Moonchild had quit screaming and beating at herself, and sat with hands between knees, watching intently. "Bullets don't hurt them," she said, voice raw from screaming. "They-they're not human."

"Very observant." He fired off the last two, started backing away, groping in a pocket for a speed reloader, hoping he had one.'

"I thought I had mutilated a human being, a joker," she said. She was on her feet. She raced toward a building to Tach's right, crossing behind the lumbering swarmlings, launching herself again, this time on a trajectory Tach would have sworn would take her to the third floor of the structure.

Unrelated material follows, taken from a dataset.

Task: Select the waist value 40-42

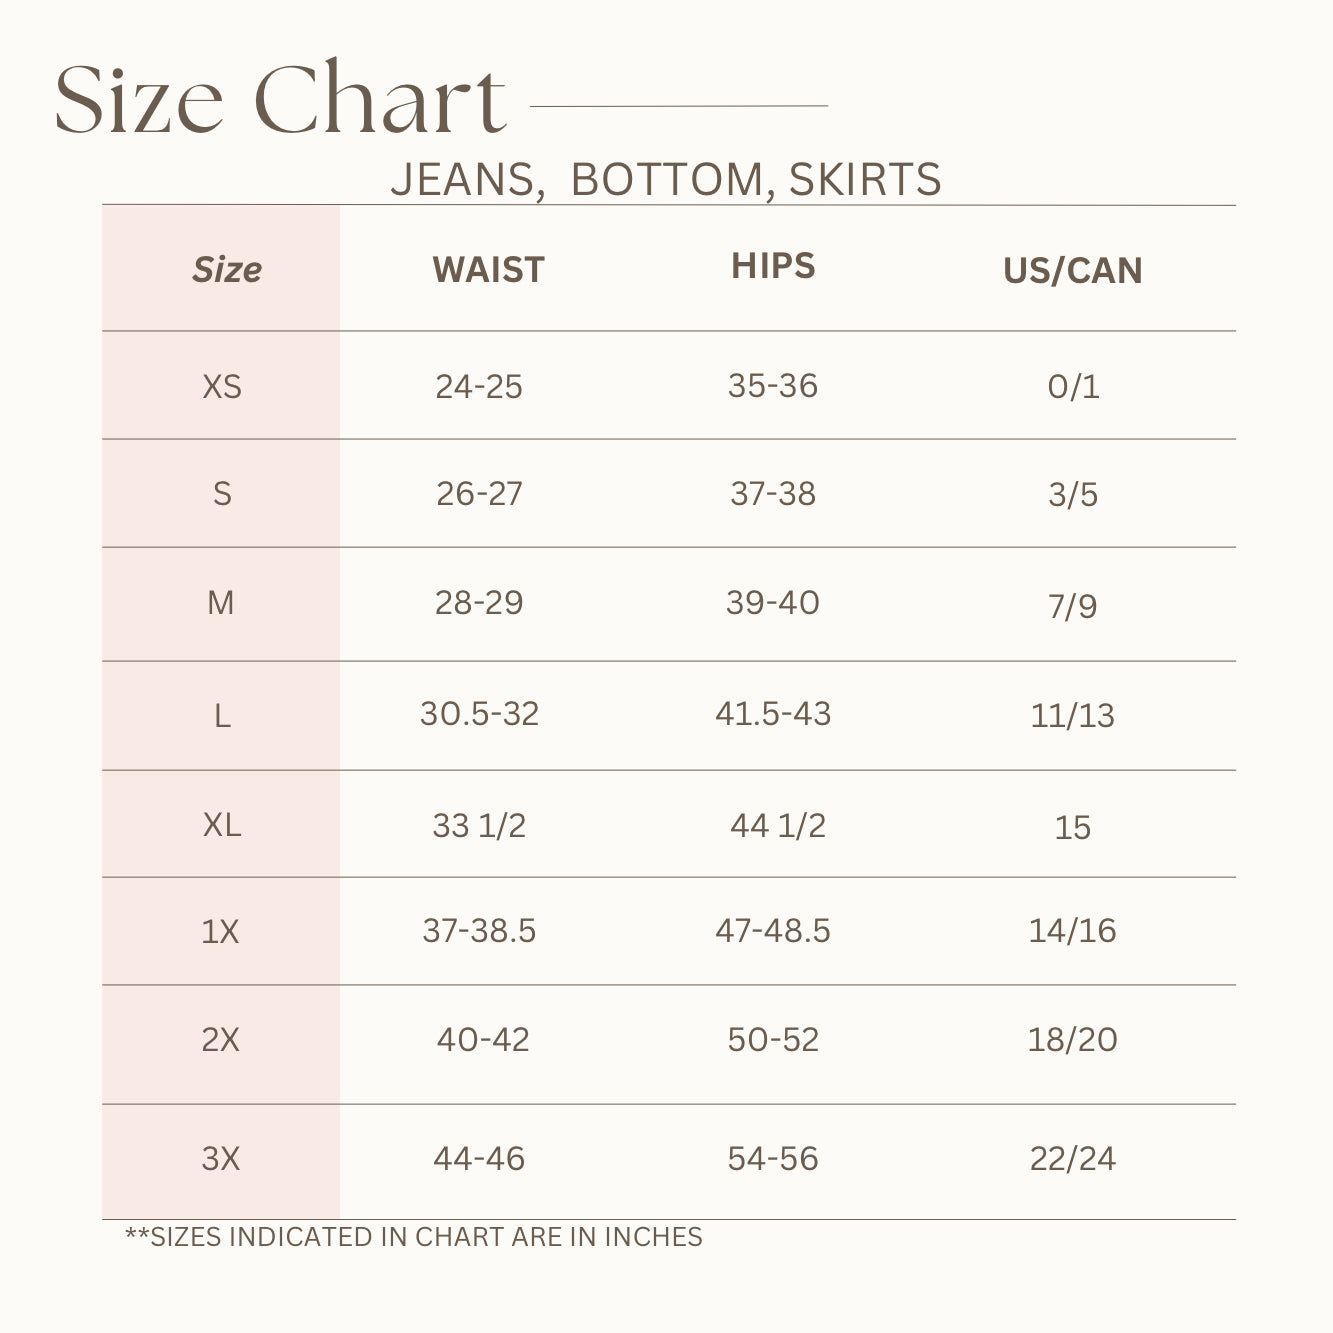Action: [x=483, y=1040]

But he didn't see, because when she entered the building's shadow she vanished.

To reappear seconds later, feetfirst right through the middle of the second swarmling. Cloth tore, biomass gave, and the being just generally came apart as she hit pavement and rolled.

A moment and she was up again, sprinting forward, dropping low to support herself on one hand while her leg swept before her in a scything kick. The first swarmlings legs simply snapped out from beneath it at the knees. It landed on the stumps, plodded imperturbably on. Grimly, Moonchild closed.

Sirens were chasing each other up the sky when she finished. Tachyon applauded softly as she walked up to him. "I owe you an apology, lovely lady, for what I was thinking about you. "

She started to smooth back her hair, looked at her fingers, used her wrist instead. "You need never apologize to me, Doctor. You had reason to think as you did. But I must never use my arts to permanently harm a thinking being. And I thought I had."